▶ [What to do] Reproduce verbatim the rows running from the line that contains "You are a computer-use agent." through the line that contains "The width and height of the screenshot is (420, 746).", including both of those lines.

▶ [Source records]
________________________

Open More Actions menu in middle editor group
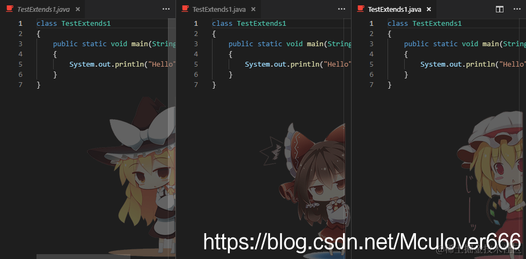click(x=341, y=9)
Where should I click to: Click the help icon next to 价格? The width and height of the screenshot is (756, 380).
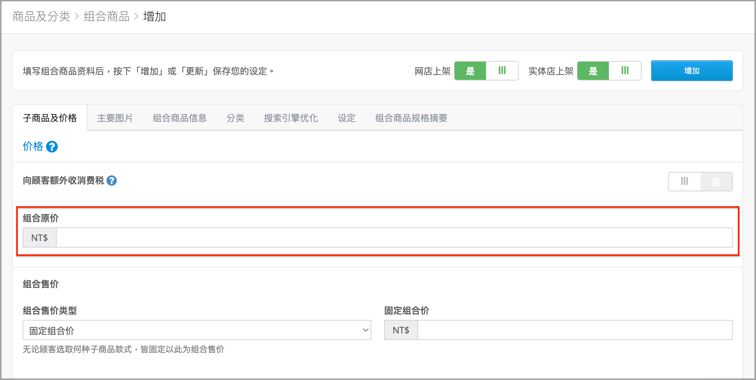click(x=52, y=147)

________________________

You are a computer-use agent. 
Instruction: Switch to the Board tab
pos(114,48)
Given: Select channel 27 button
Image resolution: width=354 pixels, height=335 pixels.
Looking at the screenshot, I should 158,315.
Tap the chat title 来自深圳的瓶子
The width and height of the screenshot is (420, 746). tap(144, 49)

________________________

▶ [Answer to the problem]
You are a computer-use agent. 
Instruction: Switch to the Board tab
pos(114,48)
Given: Select channel 27 button
Image resolution: width=354 pixels, height=335 pixels.
Looking at the screenshot, I should 158,315.
Tap the chat title 来自深圳的瓶子
The width and height of the screenshot is (420, 746). tap(144, 49)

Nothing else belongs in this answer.